ИСХОДНЫЙ ТЕКСТ ->
Мир держится верностью друзей
В Колонном зале шел концерт. Певцы, сменяя друг друга, исполняли песни на слова Расула Гамзатова. В конце вечера автор стихов вышел на сцену. Зрители встретили его овациями. Ведущий попросил поэта прочесть стихотворение на аварском языке. Гамзатов, прочитав небольшой отрывок, обратился к зрителям:
— Вы узнали эти строки?
Зал молчал, ожидая разгадки.
— Это из Лермонтова, в моем переводе, – улыбнулся он.
Выхожу один я на дорогу;
Сквозь туман кремнистый путь блестит;
Ночь тиха. Пустыня внемлет богу,
И звезда с звездою говорит.
Зал взорвался аплодисментами.
Имя Расула Гамзатова пользовалось в Советском Союзе огромной известностью. Блистательный талант поэта счастливо совпал в нем с творческой натурой художника. Стихи Гамзатова отличались яркими образами, мягким юмором, тонкой иронией и глубоким смыслом. Восточное обаяние автора придавало им неповторимый колорит. Здесь есть, конечно, и заслуга его замечательных переводчиков, прежде всего Наума Гребнева и Якова Козловского.

СОХРАНЕННЫЕ ДАННЫЕ ->
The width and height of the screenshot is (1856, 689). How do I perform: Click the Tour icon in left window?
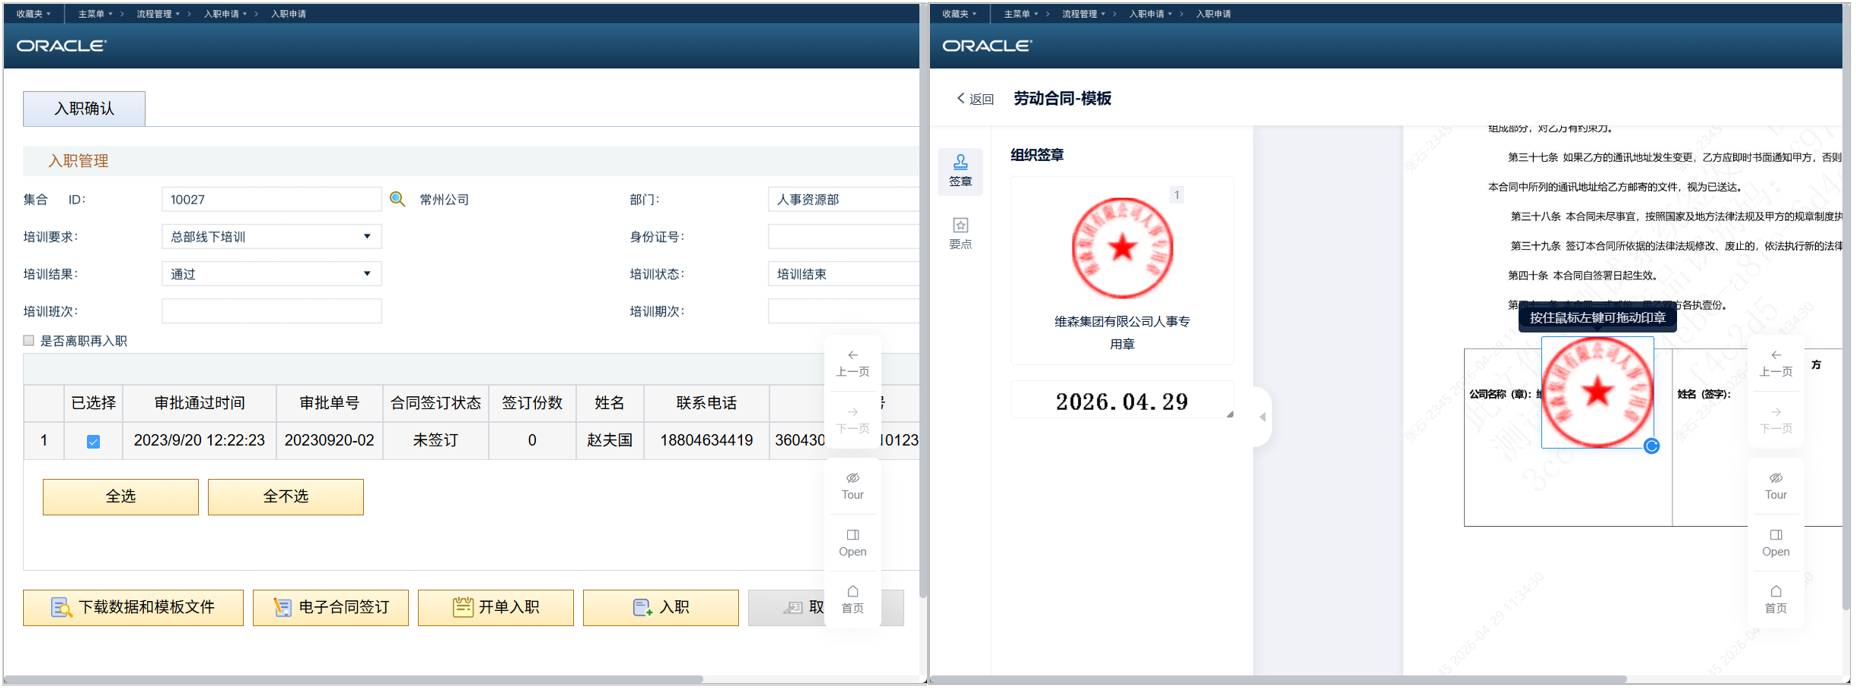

НЕОБХОДИМЫЕ ДЕЙСТВИЯ ->
1. Определите, соответствуют ли утверждения (a), (b), (c) тексту о Расуле Гамзатове. (a) Гамзатов прочитал на аварском языке отрывок из Лермонтова в собственном переводе. (b) Зрители сразу узнали прочитанные строки. (c) Концерт проходил в Колонном зале. Для каждого утверждения укажите «да» или «нет» и приведите точную цитату из текста, на которой основан ответ.
2. Допишите текст о Расуле Гамзатове, начиная сразу после его последнего предложения.

РЕЗУЛЬТАТЫ ВЫПОЛНЕНИЯ ->
1.
(a) Да: «Это из Лермонтова, в моем переводе».
(b) Нет: «Зал молчал, ожидая разгадки».
(c) Да: «В Колонном зале шел концерт».

2.
Поэзия Гамзатова взошла на почве родного фольклора и литературных традиций народов Дагестана, а взметнувшими ее ввысь крыльями стала русская поэзия. Он много рассказывал о дагестанских лириках прошлых веков, слагавших прекрасные песни, и не уставал повторять, что Кавказ был покорен не силой русского оружия, а словом Пушкина, и всем генералам предпочитал поручика Тенгинского полка Михаила Лермонтова.
Ему было у кого учиться. Он учился у Махмуда, уверявшего, что не стоит любви даже царская власть. Он восхищался Эльдарилавом, отравленным на пиру, который, испытывая предсмертные муки, все же взял в руки комуз и спел последнюю песню, посвященную народу. Он был покорен силой духа Анхил Марин, которой, чтобы она замолчала, жилами зашили рот, но бесстрашная женщина, разорвав губы, спела о том, что никогда не смирится с насилием.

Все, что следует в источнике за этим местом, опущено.